He met me in pyjamas and a dressing gown
but there was nowhere in that bare room to sit down.
I put my flowers on the bed, no vase –
glass or pottery shards can sever arteries.
He liked the pretty hat I’d chosen specially to wear
and stared directly in my face
as if he sought a likeness there
to my dead Edward. Let us talk of him, I said.
In the common room was a piano
and Ivor played – but none of the men
who sat around, eyes bent on the floor,
gave any sign they heard.
He wouldn’t go into the garden – that travesty
of countryside. If only he were let
out to his Gloucestershire for an hour’s happiness …
What if he did end his own life after that?

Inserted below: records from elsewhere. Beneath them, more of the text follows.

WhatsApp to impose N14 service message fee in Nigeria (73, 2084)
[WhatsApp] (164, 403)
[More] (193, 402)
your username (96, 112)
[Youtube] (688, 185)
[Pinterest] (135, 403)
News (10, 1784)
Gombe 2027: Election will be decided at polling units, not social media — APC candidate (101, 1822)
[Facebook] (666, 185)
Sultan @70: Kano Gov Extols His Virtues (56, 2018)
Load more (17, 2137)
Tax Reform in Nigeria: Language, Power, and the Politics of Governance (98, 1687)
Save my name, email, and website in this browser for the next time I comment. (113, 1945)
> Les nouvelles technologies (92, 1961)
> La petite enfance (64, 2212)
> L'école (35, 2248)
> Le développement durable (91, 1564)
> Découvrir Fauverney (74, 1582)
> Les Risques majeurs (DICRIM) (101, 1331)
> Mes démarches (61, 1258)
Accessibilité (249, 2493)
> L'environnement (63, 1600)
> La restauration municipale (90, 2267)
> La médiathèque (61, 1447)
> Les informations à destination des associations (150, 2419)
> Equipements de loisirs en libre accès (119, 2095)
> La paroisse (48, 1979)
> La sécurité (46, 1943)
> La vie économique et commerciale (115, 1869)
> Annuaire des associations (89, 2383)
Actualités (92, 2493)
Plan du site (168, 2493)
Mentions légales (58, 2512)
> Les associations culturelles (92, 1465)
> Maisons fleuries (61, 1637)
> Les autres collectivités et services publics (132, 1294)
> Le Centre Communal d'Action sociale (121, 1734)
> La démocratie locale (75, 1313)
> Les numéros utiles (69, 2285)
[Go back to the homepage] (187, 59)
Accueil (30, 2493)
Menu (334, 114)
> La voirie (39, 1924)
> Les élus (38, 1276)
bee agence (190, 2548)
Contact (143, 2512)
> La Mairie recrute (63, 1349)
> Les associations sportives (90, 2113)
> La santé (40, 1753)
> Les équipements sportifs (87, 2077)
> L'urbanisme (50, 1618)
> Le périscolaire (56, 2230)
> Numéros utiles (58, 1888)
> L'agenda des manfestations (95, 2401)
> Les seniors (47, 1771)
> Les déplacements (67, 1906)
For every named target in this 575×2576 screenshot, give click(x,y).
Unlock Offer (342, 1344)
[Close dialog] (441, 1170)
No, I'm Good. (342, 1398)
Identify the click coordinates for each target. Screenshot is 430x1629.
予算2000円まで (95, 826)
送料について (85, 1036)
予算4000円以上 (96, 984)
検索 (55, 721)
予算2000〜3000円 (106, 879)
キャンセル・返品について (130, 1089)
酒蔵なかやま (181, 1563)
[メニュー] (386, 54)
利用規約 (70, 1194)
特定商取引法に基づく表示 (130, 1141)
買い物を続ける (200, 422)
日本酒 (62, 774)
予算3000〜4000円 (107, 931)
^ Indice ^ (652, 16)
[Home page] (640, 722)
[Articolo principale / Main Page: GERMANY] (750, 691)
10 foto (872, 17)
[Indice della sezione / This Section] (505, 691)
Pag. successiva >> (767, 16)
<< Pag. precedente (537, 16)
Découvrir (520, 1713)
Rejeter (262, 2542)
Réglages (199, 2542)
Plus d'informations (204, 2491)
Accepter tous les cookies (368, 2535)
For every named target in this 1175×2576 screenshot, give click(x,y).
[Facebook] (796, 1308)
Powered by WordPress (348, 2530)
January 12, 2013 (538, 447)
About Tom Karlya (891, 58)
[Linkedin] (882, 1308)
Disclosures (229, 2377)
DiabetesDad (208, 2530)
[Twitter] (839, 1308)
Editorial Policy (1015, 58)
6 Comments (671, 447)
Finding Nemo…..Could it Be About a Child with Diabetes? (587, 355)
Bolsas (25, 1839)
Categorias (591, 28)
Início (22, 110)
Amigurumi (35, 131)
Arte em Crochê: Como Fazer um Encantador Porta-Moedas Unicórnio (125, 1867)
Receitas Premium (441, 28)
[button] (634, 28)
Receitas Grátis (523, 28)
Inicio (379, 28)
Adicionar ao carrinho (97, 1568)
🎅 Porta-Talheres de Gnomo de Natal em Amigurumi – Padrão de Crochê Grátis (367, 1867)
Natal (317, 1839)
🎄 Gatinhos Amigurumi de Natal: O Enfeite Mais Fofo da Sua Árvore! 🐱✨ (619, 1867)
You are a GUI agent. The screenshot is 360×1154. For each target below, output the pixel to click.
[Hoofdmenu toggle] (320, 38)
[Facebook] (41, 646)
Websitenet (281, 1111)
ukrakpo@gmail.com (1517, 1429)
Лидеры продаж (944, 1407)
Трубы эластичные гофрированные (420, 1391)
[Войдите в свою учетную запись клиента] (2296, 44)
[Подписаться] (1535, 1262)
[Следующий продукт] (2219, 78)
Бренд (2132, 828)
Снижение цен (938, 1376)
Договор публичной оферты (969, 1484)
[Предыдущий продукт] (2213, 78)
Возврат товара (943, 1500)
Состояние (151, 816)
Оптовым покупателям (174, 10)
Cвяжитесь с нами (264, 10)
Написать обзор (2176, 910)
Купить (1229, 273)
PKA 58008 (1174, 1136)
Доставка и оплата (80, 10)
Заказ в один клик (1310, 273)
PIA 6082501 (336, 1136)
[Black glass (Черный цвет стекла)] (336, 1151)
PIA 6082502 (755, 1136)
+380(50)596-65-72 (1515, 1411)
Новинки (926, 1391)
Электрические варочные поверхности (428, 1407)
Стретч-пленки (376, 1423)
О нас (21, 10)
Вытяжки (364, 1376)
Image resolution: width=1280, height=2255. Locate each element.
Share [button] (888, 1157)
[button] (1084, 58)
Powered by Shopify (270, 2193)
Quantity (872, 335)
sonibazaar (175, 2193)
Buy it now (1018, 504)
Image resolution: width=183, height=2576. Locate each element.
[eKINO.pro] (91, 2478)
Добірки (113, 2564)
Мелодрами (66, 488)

So next time I brought Edward’s ordnance survey map,
and Ivor trod those lands and villages again,
with finger walking down each track,
better than ever we sane could imagine them,
wandering the hills beside my husband,
though they had never met – and Edward
brought back to life for him
and me.
The poet and composer Ivor Gurney served in the First World War and was committed to a mental hospital in 1922. The poet Edward Thomas, Helen’s husband, was killed in action in the war in 1917. This poem is reprinted from No Man’s Land by Kathryn Southworth (Dempsey and Windle, Guildford, 2020) by kind permission of the publishers and the author.